Mauro Bringolf

Currently geeking out as WordPress developer at WebKinder and student of computer science at ETH.

JS Numbers: There are no integers, but how many?

January 3, 2018
,

This is the first post of what I hope to become series about numbers in JavaScript. It is supposed to be a summary of my findings for the open source project xtuc/js-webassembly-interpreter1. JavaScript is dynamically typed which means variables are not bound to contain only values of one type. This is in contrast to statically typed languages like C, C++ or Java. One consequence is that JavaScript does not distinguish between different number types such as int, double or long. Everything is abstracted as a number:

// So simple, I love it
typeof 7 // "number"
typeof .3e-10 // "number"
typeof 0x234 // "number"

// Okay I can live with this
typeof Infinity // "number"

// Now wtf is this
typeof NaN // "number"

This post is not about the typeof operator though. I think it makes perfect sense that “Not-a-Number” is a number and we might see why in a later post. The takeway here is that all these values are of the same primitive type.

To summarize: In JavaScript, all numerical values are of the same type called “number”. I am trying to explain quite a few things in this article from the ground up. Depending on what you already know you might want to skip some parts:

Integers and floats in bits

As we know, JavaScript and other programming languages are high-level abstractions for bits changing inside computers.
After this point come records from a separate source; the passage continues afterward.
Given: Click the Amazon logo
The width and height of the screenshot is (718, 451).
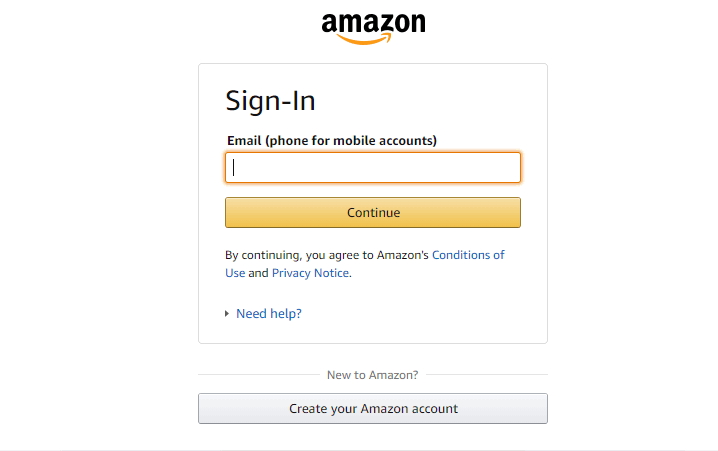Looking at the screenshot, I should pos(373,24).
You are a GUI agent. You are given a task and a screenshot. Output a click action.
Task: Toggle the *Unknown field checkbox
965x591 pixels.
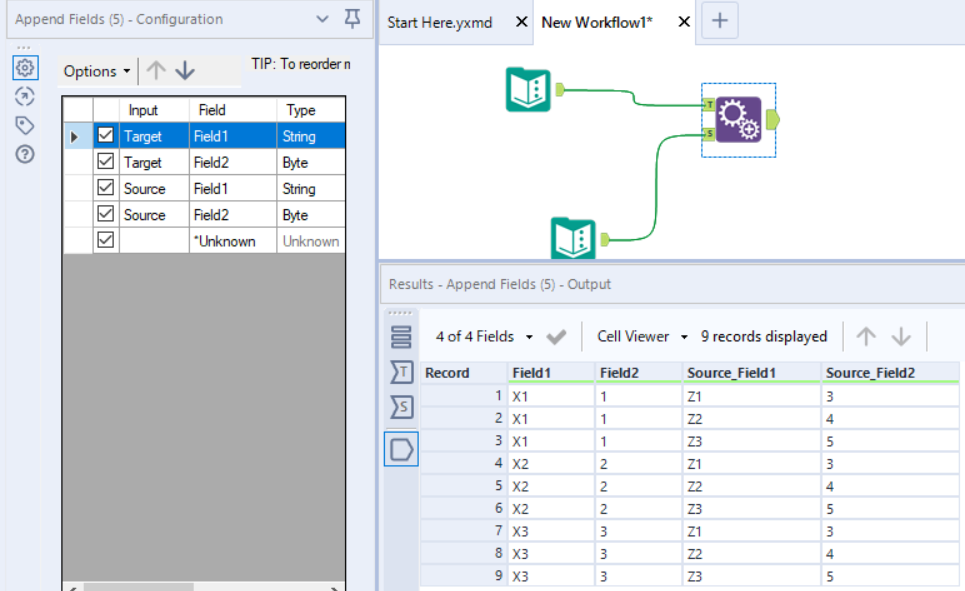[x=105, y=240]
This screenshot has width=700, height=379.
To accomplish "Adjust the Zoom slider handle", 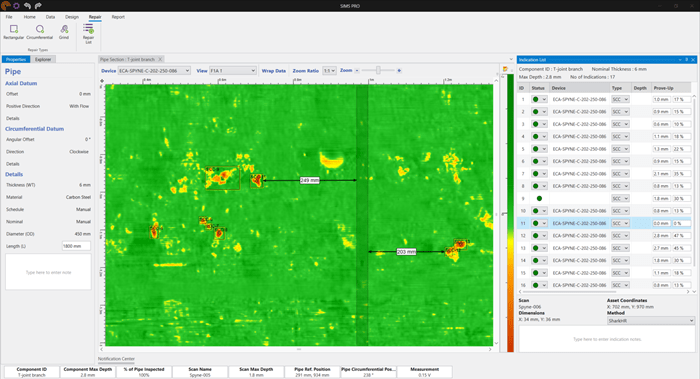I will (378, 71).
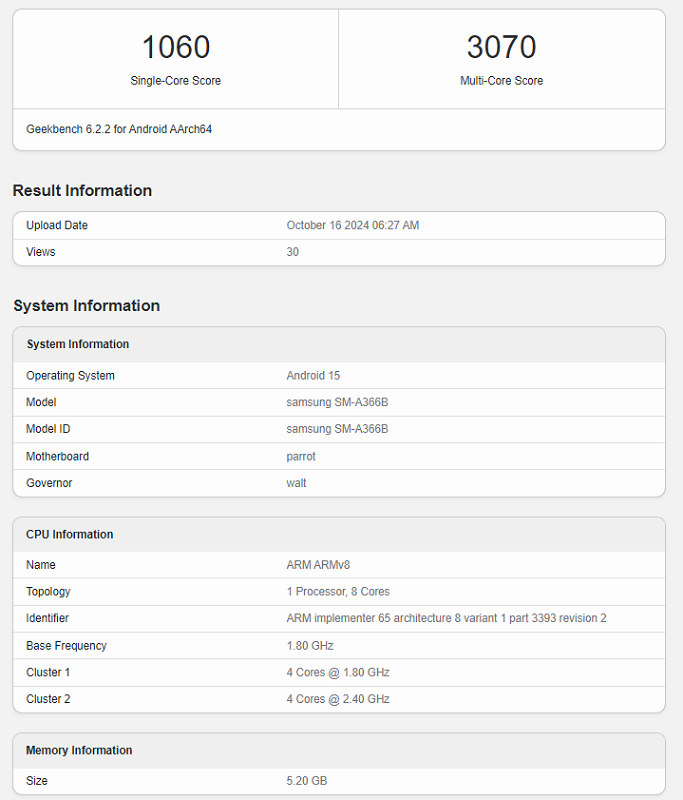Click the ARM implementer identifier text

coord(446,619)
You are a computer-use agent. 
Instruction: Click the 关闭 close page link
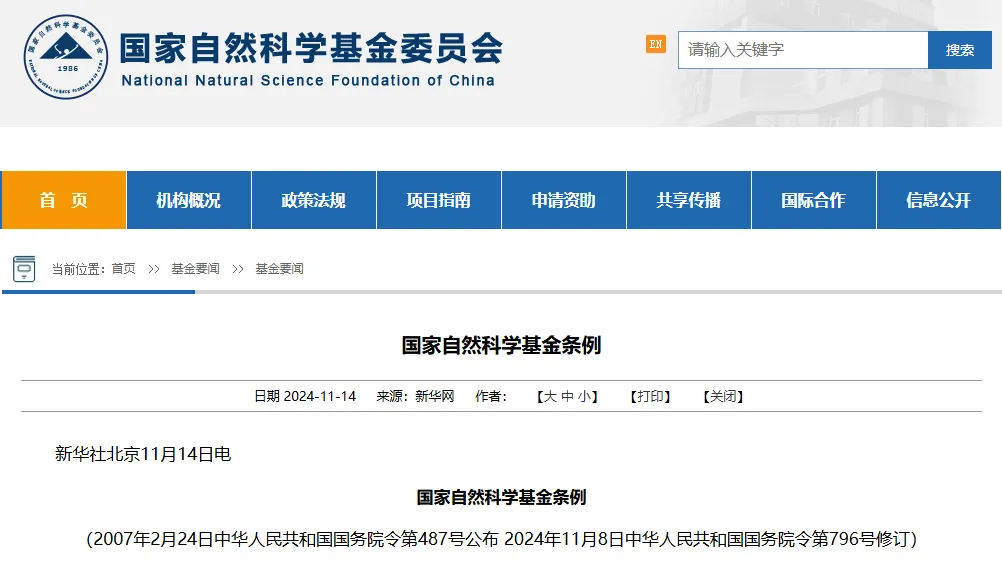click(723, 396)
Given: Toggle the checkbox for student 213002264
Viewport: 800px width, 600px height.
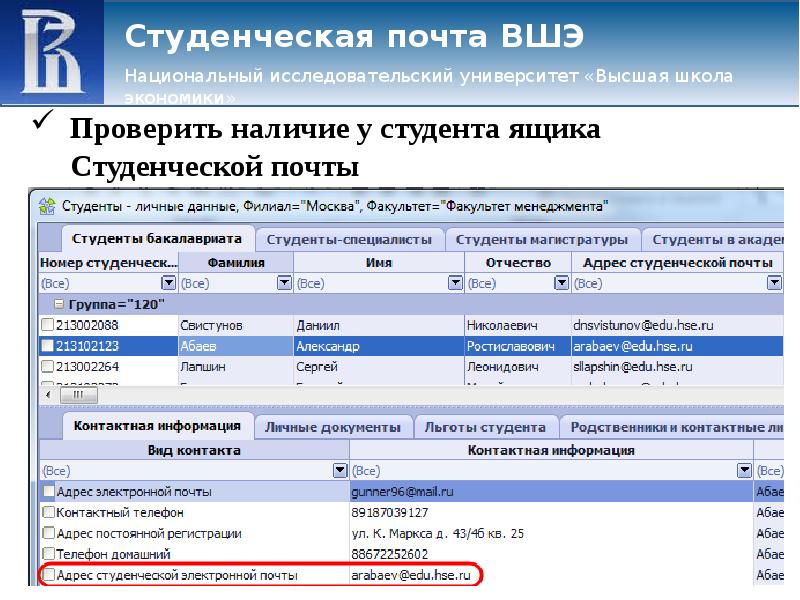Looking at the screenshot, I should point(47,366).
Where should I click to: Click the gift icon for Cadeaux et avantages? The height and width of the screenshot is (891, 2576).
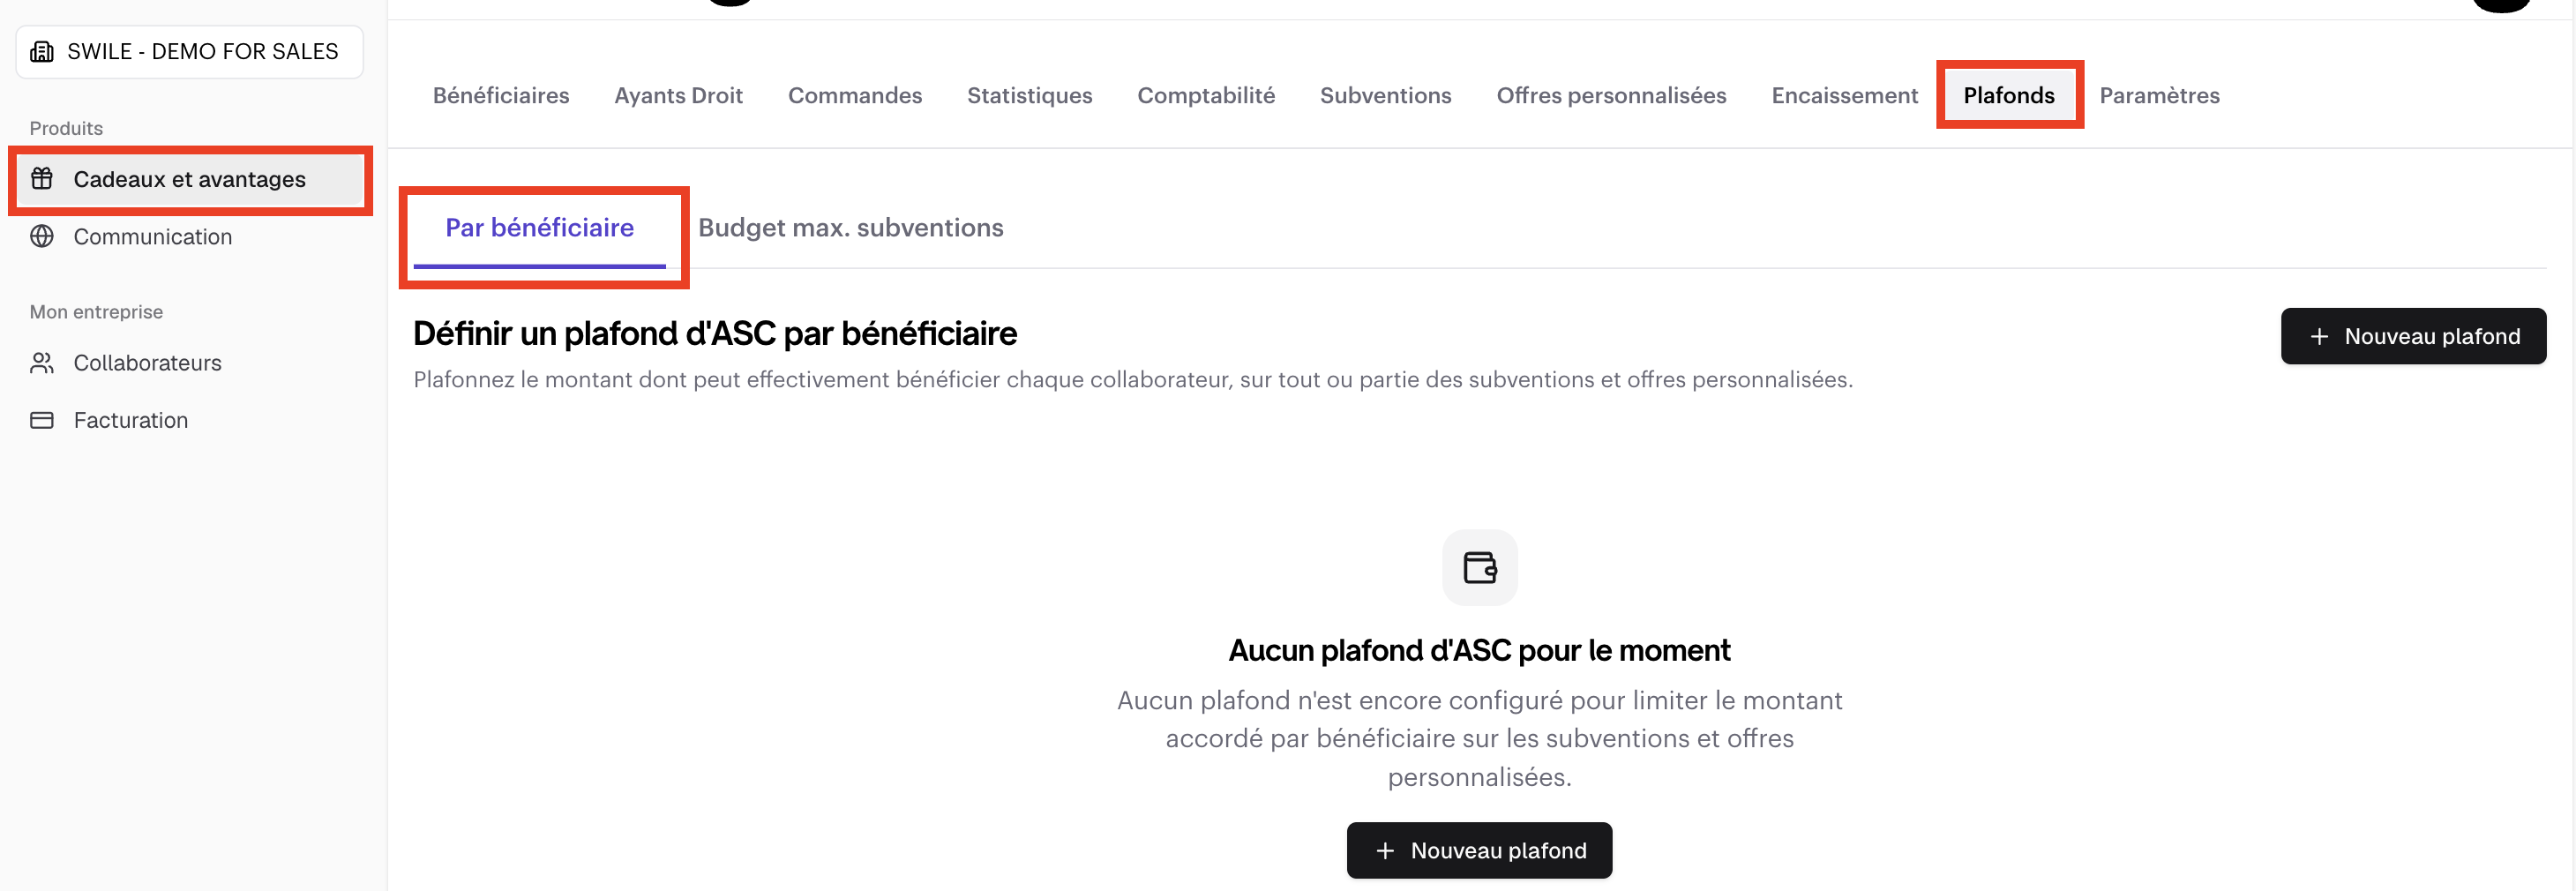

At some point in the chain of abstractions, a number has to become a sequence of bits. One method that you might know is the binary representation of natural numbers. Here is how a sequence of bits can be interpreted as a natural number with that method:

\( 1011_2 = 1 * 8 + 0 * 4 + 1 * 2 + 1 * 1 = 8 + 2 + 1 = 11_{10} \)

I used subscripts to indicate that the result is to be read as the number eleven (base 10), but the input as a binary string. As you can see, each bit can add a power of two corresponding to its position in the bit string. If you find this confusing, think about how we write down numbers and determine their values. You will see that you do this everyday but with powers of ten instead of two.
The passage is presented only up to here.